Segundo fontes diplomáticas, ampoule essas medidas constam no texto de conclusões aprovado na cúpula que os líderes europeus realizam hoje em Bruxelas.
As restrições que a UE estuda se somariam às que já são aplicadas à importação de produtos como os madeireiros, this de mineração e de pedras preciosas ou semipreciosas, look assim como aos “novos investimentos” no país.

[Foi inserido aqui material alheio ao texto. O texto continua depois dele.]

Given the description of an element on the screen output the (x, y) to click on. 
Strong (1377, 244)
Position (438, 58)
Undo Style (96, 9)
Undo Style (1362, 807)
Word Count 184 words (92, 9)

Além disso, desde 1996, a União Européia aplica medidas contra as autoridades de Mianmar que incluem o embargo da venda de armas e o congelamento dos bens na Europa dos altos cargos do regime e seus parentes.
No entanto, até agora, os países da UE não chegaram a um acordo para aplicar sanções no setor energético, devido à oposição do Governo francês, que teme prejudicar os interesses de empresas francesas presentes em Mianmar, como a companhia petrolífera Total.
As medidas estão sendo articuladas de modo que não prejudiquem a população, mas afetem “os responsáveis” da repressão e da manutenção do regime ditatorial, em referência à Junta Militar, que está no poder desde 1962.